La solution la plus raisonnable consiste à prendre des mesures courageuses et adéquates qui pourraient accroître les cotisations et baisser les prestations, à un degré économiquement efficace et socialement supportable.

Ajustement à la baisse ?

Il s’agit d’un long travail d’évaluation actuarielle qui conduit à identifier l’ensemble des mesures les plus cohérentes avec les contraintes du pays afin de formuler des propositions efficaces aux décideurs. Comme le rappelle l’étude de la Finactu et comme le démontre l’exemple de nombreux pays industrialisés, les réformes paramétriques à venir des régimes par répartition réviseront nécessairement à la baisse les formules de calcul des pensions, induisant une baisse significative des taux de remplacement des générations à venir. En d’autres termes, nos caisses ne pourront servir dans le futur les niveaux relatifs de pensions qu’ont connu nos aînés.

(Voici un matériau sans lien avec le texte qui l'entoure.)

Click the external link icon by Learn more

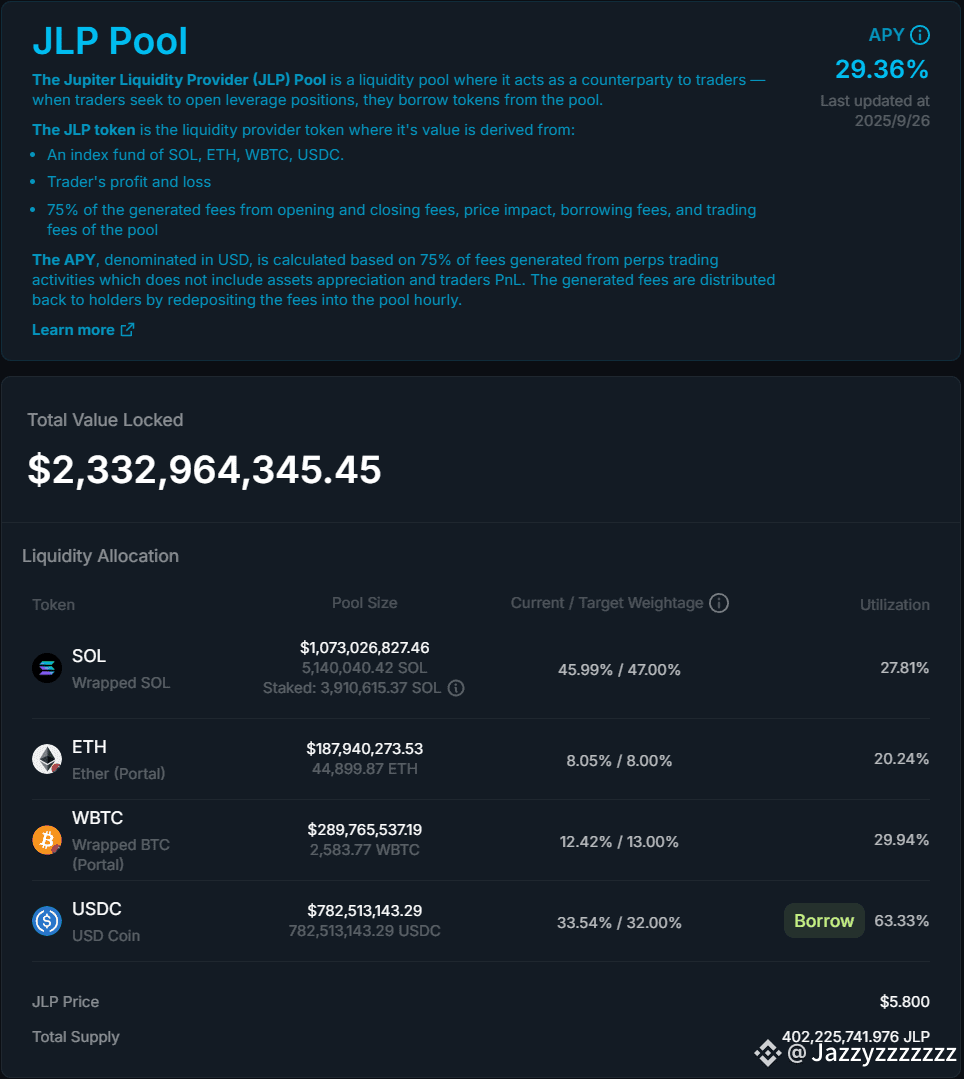(x=127, y=330)
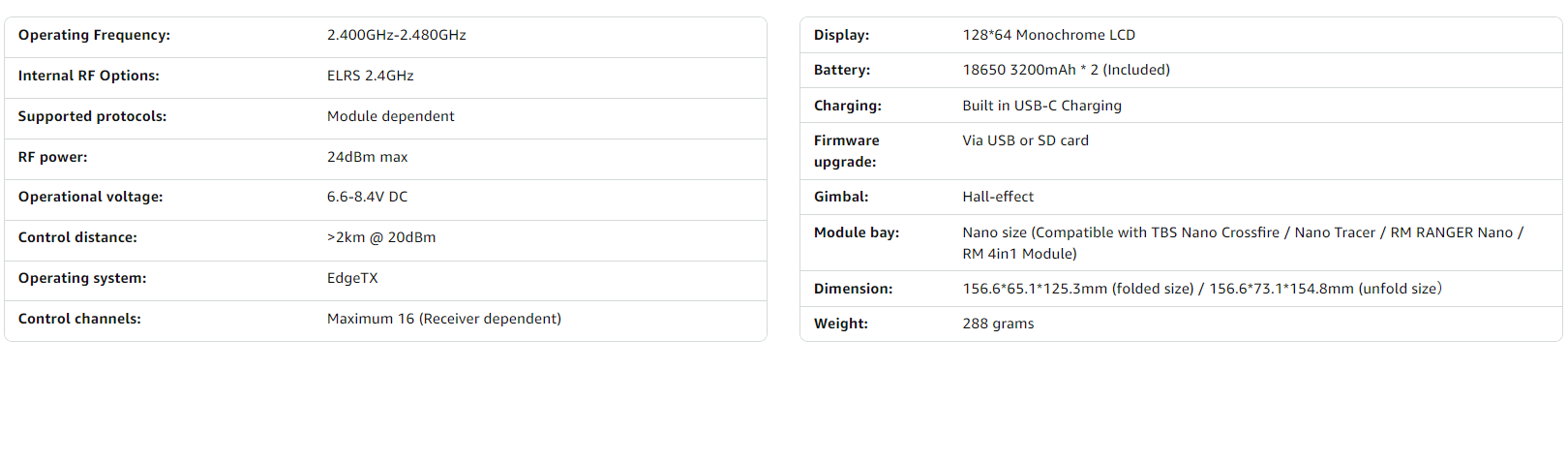The height and width of the screenshot is (463, 1568).
Task: Click the 24dBm max value
Action: tap(367, 157)
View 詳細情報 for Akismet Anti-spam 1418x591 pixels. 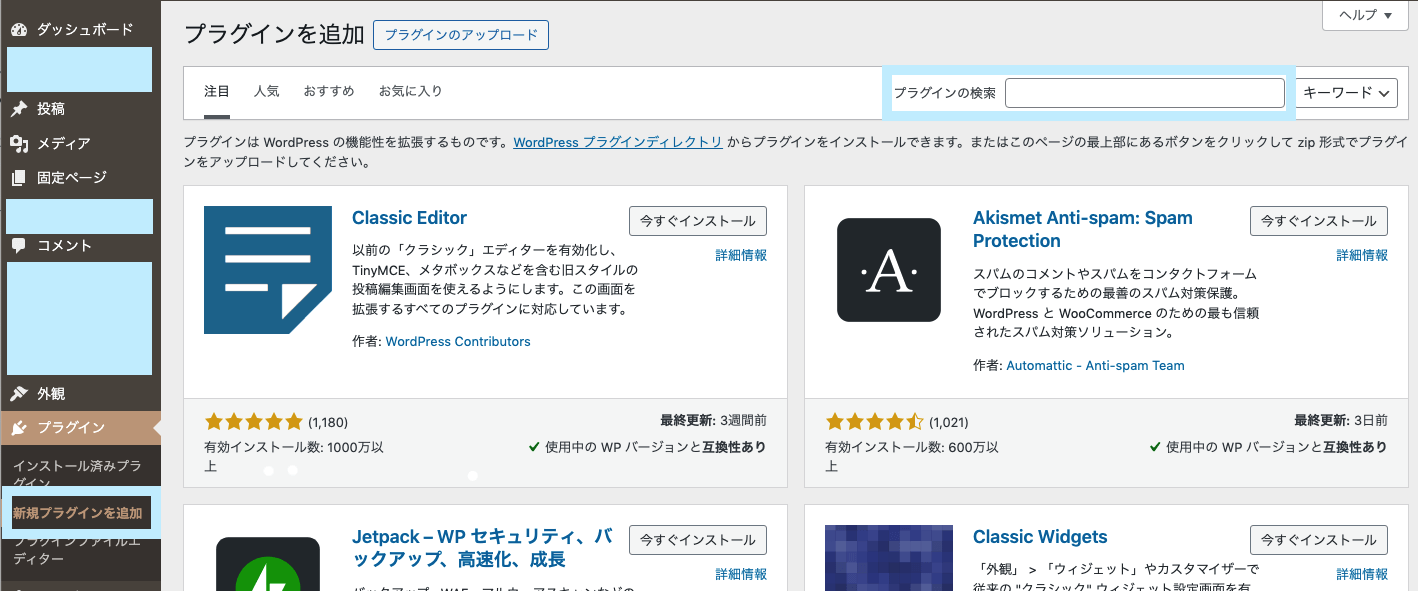[x=1362, y=255]
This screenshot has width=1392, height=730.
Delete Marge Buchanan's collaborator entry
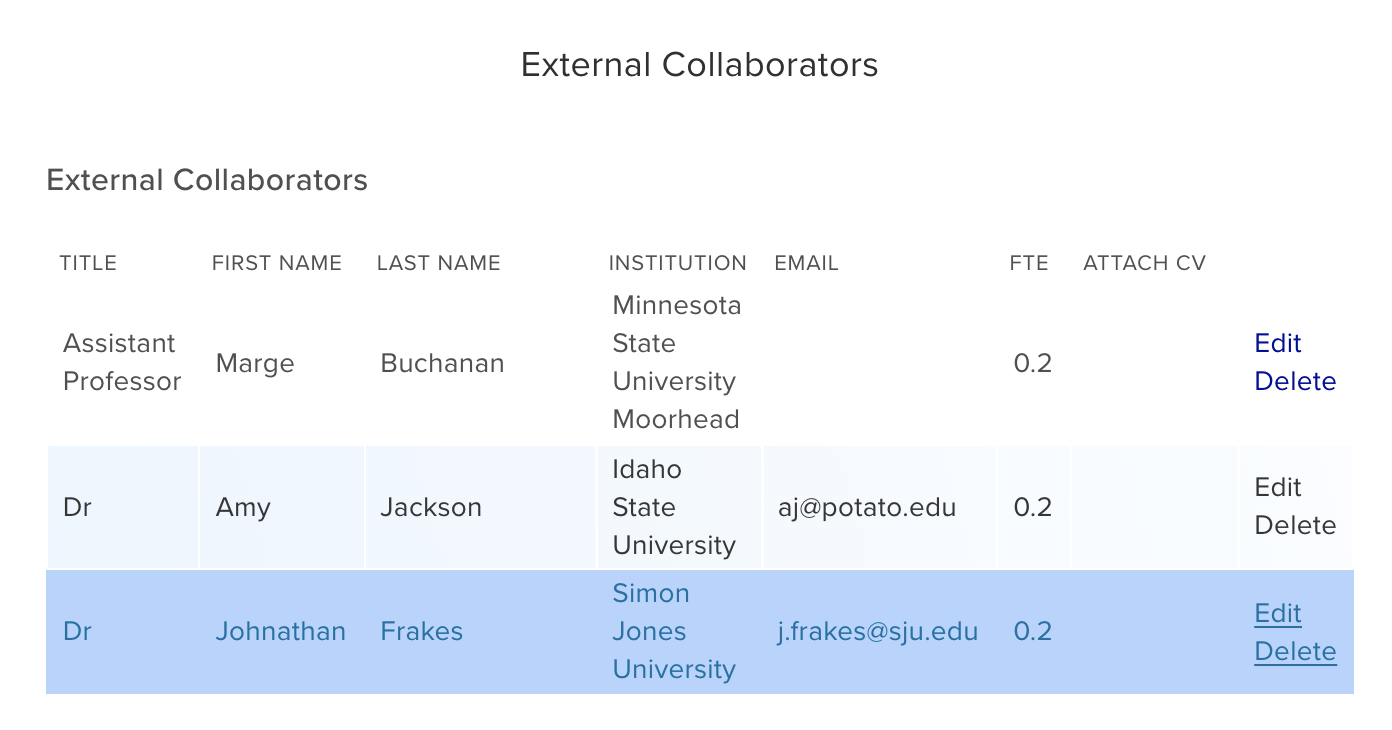pyautogui.click(x=1295, y=381)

Cet ajustement à la baisse se fera-t-il homothétiquement (dans la même proportion pour tout le monde, riches et pauvres) ou sera-t-il concentré sur telle ou telle population ? La réponse est fournie par les pays industrialisés, qui ont quelques décennies d’avance en termes de réforme : en général, ces baisses touchent d’abord les hauts revenus. Trois arguments expliquent et justifient que la baisse des pensions se concentre sur les retraités aisés : ils offrent par construction des capacités contributives supérieures : il est plus facile de diminuer la pension d’un retraité «nanti» que celle d’un retraité «démuni» ; les retraités aisés sont ceux qui ont le plus bénéficié de la générosité passée des régimes par répartition, puisqu’ils sont ceux qui y ont le plus cotisé, et il est donc normal qu’ils soient aussi ceux qui contribuent le plus à sa réparation ; enfin, dans les systèmes élitistes de retraite que connaissent nos pays, les retraités aisés sont par nature les moins nombreux et ont donc une capacité de contestation politique moindre que la masse des petits retraités.